アパートなどの賃貸住宅を一括で借り上げ、入居者を募集して転貸する「サブリース」に初めて法規制がかかりました。
保証した賃料が建物所有者に支払われないなどのトラブルが多発していました。
「サブリース」は、近年急増しており、2019年末時点で管理戸数は316万戸に上り、これは民間の賃貸住宅総数の約2割に相当するということです。
法律制定の背景や必要性
賃貸住宅は、賃貸住宅志向の高まりや単身世帯、外国人居住者の増加等を背景に、我が国の生活の基盤としての重要性は増しています。
一方、賃貸住宅の管理は、自ら管理を実施する方式が中心でしたが、オーナーの高齢化や管理内容の高度化等により、管理業者に管理委託するオーナーが増加しています。

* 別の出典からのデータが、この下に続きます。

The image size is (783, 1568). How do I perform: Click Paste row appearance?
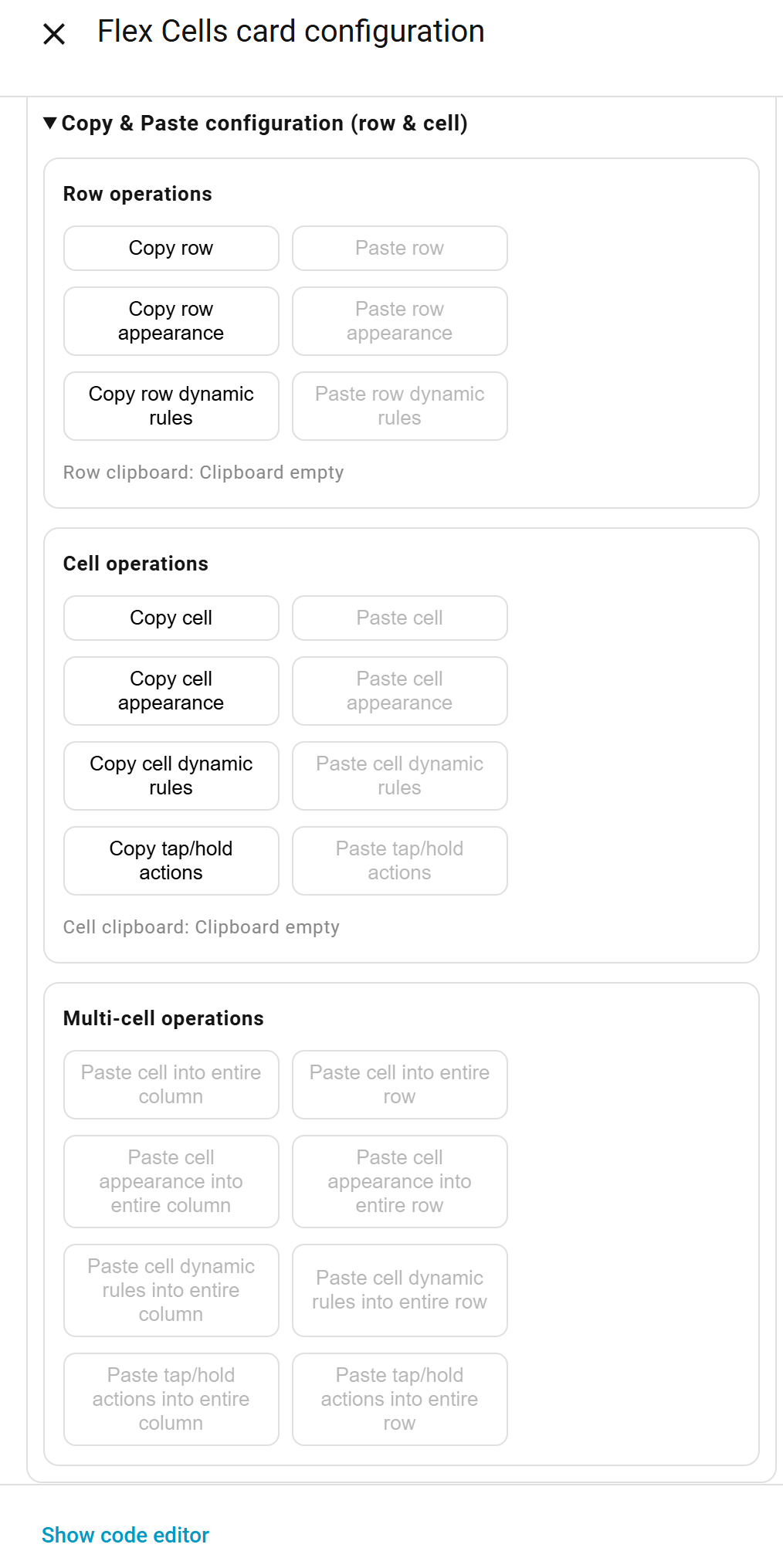click(x=399, y=321)
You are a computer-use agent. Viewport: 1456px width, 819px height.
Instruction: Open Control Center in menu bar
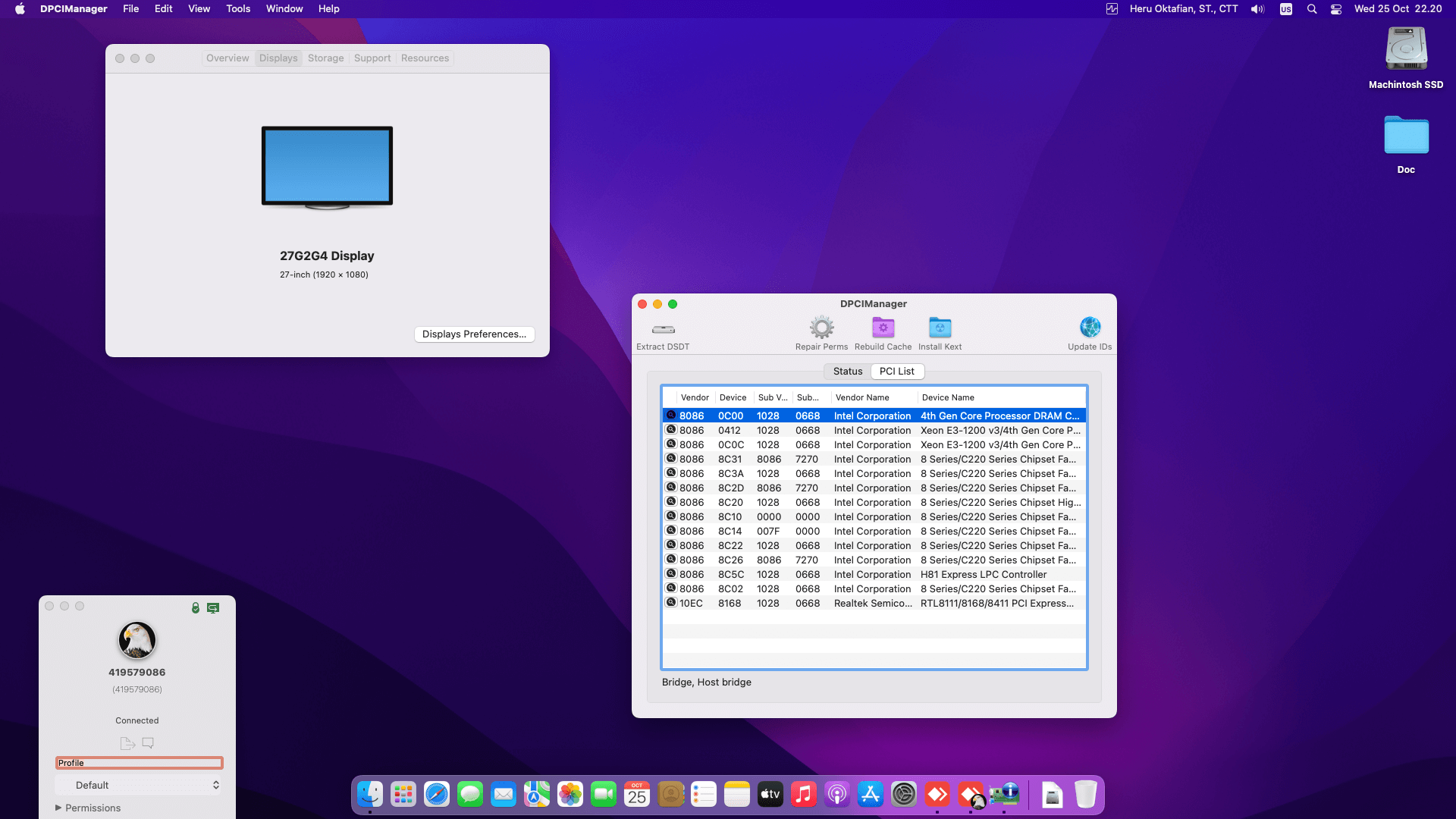(1336, 9)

最近は、賃貸経営を管理業者に一任できる「サブリース方式」も増加してきています。
しかし、管理業者の介在が増加する中、オーナーあるいは入居者とのトラブルが増加してきており、「サブリース方式」では、家賃保証等の契約条件の誤認を原因とするトラブルが多発し、社会問題化しています。
法律案の概要
サブリース業者と所有者との間の賃貸借契約の適正化
(1)全てのサブリース業者に対し、
- 勧誘時における、故意に事実を告げず、又は不実を告げる等の不当な行為の禁止
- サブリース業者と所有者との間の賃貸借契約の締結前の重要事項説明 等
を義務づけました。
(2)サブリース業者と組んでサブリースによる賃貸住宅経営の勧誘を行う勧誘者につ
いても、勧誘の適正化のための規制の対象としました。
賃貸住宅管理業に係る登録制度の創設
(1)賃貸住宅管理業を営もうとする者について、国土交通大臣への登録義務
(2)登録を受けた賃貸住宅管理業者について、
- 業務管理者の選任
- 管理受託契約締結前の重要事項の説明
- 財産の分別管理
- 委託者への定期報告 等
を義務づけました。
今後への期待
サブリース事業者が、家賃を一定期間保証するとしていても、実際は条件が付いており、物件の入居状況や周辺の家賃相場の動向次第で減額の可能性があります。
事業者から十分な説明がないまま家賃が減額されるといった事例があり、減額によって、家賃収入を見込んで組んだローンの返済が滞る事例も起きています。
今後は、このような問題が起きないことを願います。